Ana Margarita Díaz Aceves (born February 6, 1972), better known as Ana Diaz, is a Mexican composer and singer of contemporary Mexican songs. In her musical style, she mixes sounds like jazz, blues, bossa nova, ballad, pop, Latin music, cumbia and Mexican rhythms, which essentially makes her genre world music.

Biography 
Ana Díaz was born in Oaxaca.  Her mother is from Guadalajara and her father from Sola de Vega. Her love for music and words comes from them. In her most recent work, Ana has approached the Chilean solteca, a genre native to the region, which she inherited from her father's family, particularly her grandmother. Interested from an early age, she began singing as an adolescent. Years later, she attended the Universidad Intercontinental in Mexico City, where she got a degree in communications.  Even though she did not study music formally, Ana dedicated herself to taking private singing lessons. Her first teacher was Nayeli Nesme, Mexican singer-songwriter, whose classes she paid for by singing in religious ceremonies on the weekends. She later moved back to Oaxaca and continued her self-taught musical studies.  It was there that she associated with other musicians to form different groups, the most significant ones being the duet formed with Oaxacan singer-songwriter Lorenzo Lopez and that formed with Mexican jazz musician Julio Garcia: Reloj de Arena. With Garcia, she began experimenting with musical genres new to her, such as jazz, funk and blues, also taking her to choral music, traditional music and children's music. In 2004, she took up her work as a soloist again and together with Cuban pianist Nilda Brizuela, she recorded one of her most significant works: Clouds of June. It has been fundamental to Ana to not focus her work on one single genre. She has opted for fusing diverse musical forms that she has come in contact with and using them in each of her CD's and compositions. She is a singer, composer, elementary school teacher and businesswoman.

Musical concept 
Aside from being a performer, Diaz writes part of the repertory she sings. She selects the rest of the material ranging from folkloric pieces from her native Oaxaca and Mexico to standards of jazz, bossa nova, trova, choral music, children's music, blues, Brazilian rhythms, African rhythms and Latin American folklore. She began by singing trova in 1993. Her concept is based on the fusion of diverse sounds and rhythms with palpable influences from Latin music, soft jazz, blues, pop and rock.

History 
Ana was a fellow of the FOESCA grant in 2003 and the PECDA grant in 2010. From the beginning, she has been self-taught. 
She writes some of the songs she performs with arrangements by musicians like Cuban pianist Nilda Brizuela, jazz musician Julio Garcia and the jazz pianist and guitarist Oscar Rafael Martínez from Oaxaca. Throughout her career, Ana has worked with such artists as Ernesto Anaya, Mexicanto, Tania Libertad, Lila Downs, Fernando Delgadillo, David Haro, Jose Hinojosa, Gerardo Peña, Carlos Porcel Nahuel, Victor Martinez, Geo Meneses, Hector Infanzon, Lorena y Los Alebrijes and Jaramar, among others, on various stages of Oaxaca and the rest of Mexico. Ana Diaz's music has been transmitted by different media such as television and the Oaxacan state radio. In 2004, she presented her album Life Begins via the Internet on the radio program La Hora México, transmitted by Radio Círculo de Madrid in Spain which was presented by Alejandro Aura. In March 2007, an interview with her was aired nationally as part of the program Voices Inside for Radio Educación. She was interviewed for The National Hour, which airs throughout Mexico, in March 2007, introducing the production of Clouds of June.

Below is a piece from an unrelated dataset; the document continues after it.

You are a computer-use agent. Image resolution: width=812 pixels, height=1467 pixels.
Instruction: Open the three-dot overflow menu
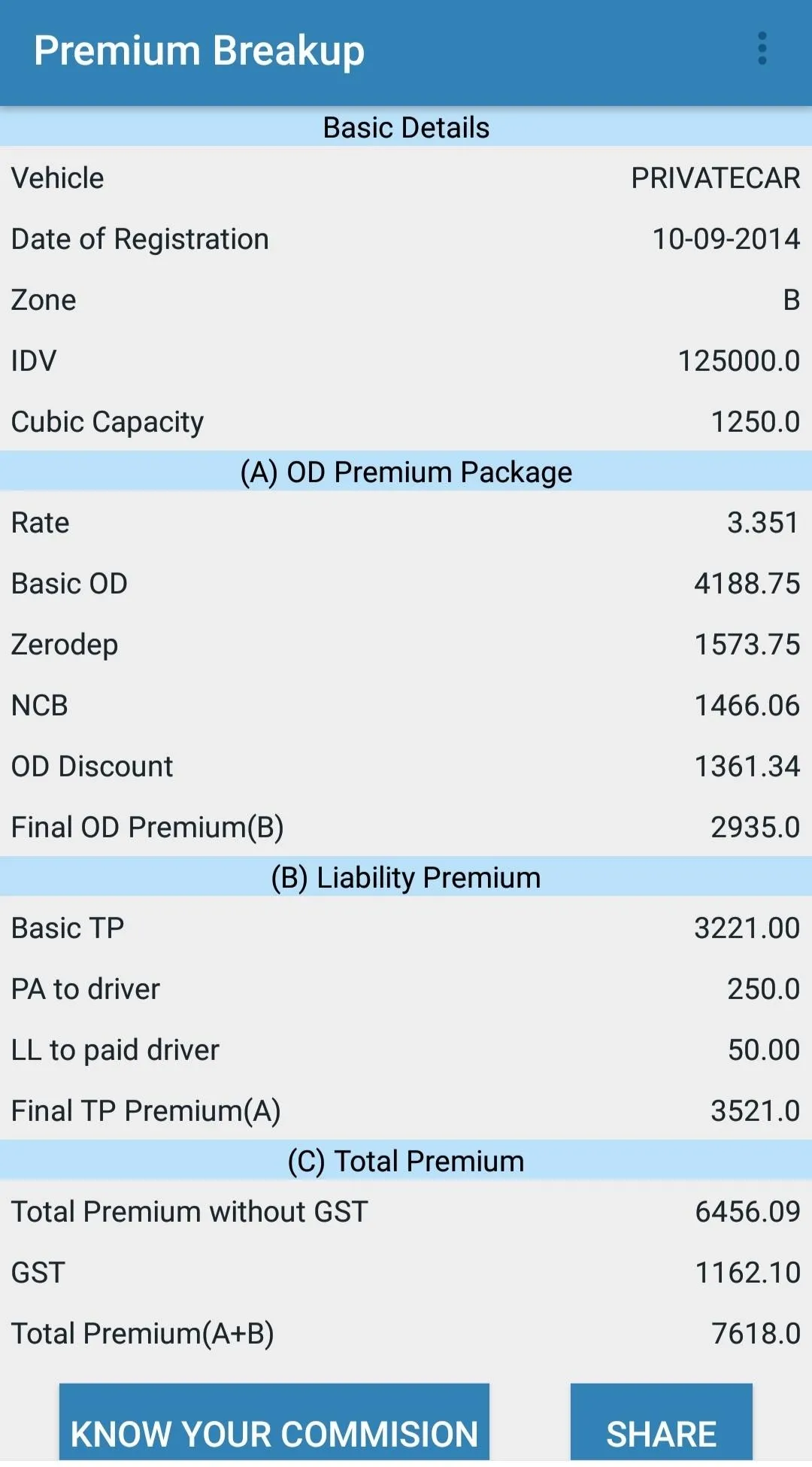762,49
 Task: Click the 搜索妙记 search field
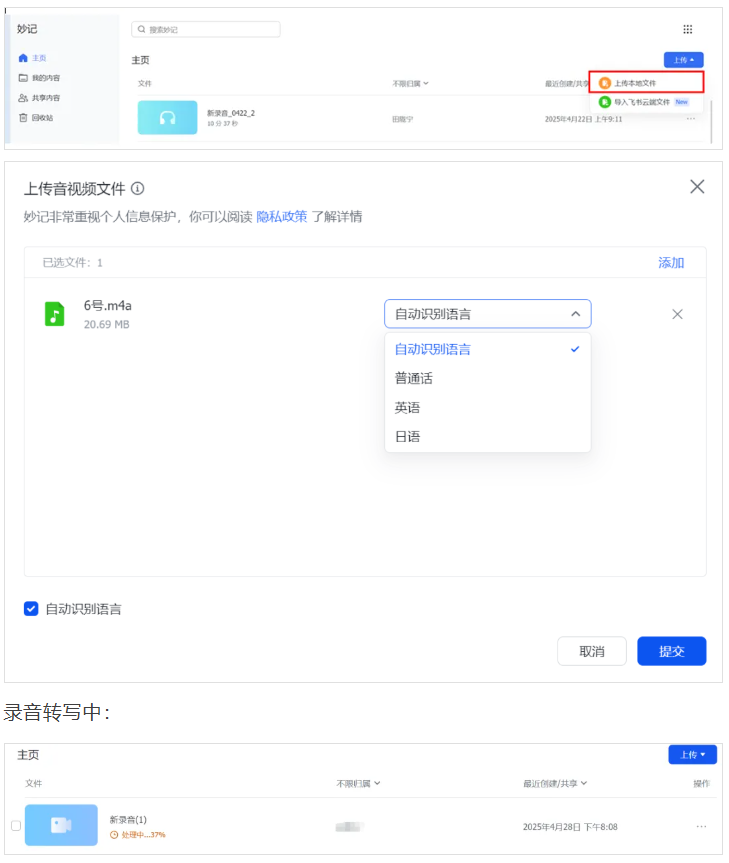click(206, 30)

She devotes herself to promoting her work as a singer-songwriter and performer of contemporary popular music or fusion music giving concerts in various places inside and outside of Oaxaca.

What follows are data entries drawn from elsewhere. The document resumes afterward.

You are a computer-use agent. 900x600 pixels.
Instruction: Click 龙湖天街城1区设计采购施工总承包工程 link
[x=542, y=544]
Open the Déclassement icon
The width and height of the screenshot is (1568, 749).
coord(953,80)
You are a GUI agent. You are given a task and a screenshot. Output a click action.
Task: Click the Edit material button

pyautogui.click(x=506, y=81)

She promotes and supports several cultural projects such as the children's compositions by Rene Cortes, with whom she created Guess What, Tangerine, in 1998, a proposal of children's songs, which in 2004 allowed them to produce The Little House of the Sun, a collection of three books and a CD premiered with the Symphony Orchestra of Oaxaca. In 2008, she participated in the album It's Time to Learn about Children's Rights, produced by the State DIF in Oaxaca.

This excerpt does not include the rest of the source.